### STUDY MATERIAL
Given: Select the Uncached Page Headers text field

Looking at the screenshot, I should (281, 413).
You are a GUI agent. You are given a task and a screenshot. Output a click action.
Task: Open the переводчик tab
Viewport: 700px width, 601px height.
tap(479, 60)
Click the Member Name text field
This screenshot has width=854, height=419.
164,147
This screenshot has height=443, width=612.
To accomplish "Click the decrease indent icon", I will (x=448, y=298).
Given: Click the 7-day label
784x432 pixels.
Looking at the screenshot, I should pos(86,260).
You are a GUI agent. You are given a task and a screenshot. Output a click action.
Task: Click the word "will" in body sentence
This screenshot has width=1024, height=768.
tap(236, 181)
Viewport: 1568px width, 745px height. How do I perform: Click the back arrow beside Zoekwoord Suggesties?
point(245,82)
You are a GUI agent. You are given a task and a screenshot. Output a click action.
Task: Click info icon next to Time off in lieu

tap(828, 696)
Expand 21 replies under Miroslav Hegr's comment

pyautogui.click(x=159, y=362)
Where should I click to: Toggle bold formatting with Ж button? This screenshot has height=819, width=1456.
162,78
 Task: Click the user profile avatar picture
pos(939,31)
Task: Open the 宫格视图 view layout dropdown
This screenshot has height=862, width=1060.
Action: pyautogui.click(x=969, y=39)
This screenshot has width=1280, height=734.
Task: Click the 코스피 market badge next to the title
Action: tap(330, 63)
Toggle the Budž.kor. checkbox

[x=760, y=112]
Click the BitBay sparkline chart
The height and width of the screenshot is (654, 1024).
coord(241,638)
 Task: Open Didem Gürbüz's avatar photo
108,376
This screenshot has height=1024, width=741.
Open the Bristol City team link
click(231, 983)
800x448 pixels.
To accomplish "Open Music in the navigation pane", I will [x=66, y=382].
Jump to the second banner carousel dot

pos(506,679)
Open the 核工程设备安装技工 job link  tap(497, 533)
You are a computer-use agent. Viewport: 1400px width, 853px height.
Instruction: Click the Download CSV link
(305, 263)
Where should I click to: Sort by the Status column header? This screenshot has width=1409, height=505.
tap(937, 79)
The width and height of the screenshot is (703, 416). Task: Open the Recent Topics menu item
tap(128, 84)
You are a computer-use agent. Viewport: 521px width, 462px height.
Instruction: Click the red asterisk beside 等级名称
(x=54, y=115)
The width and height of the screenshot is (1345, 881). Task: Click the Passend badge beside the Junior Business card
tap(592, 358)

### WHAT THE TASK REQUIRES
Of the lines above, show those in which "computer" appears.

### ANSWER BOX
You are a computer-use agent. Viewport: 1400px width, 853px height.
You are a computer-use agent. Viewport: 521px width, 462px height.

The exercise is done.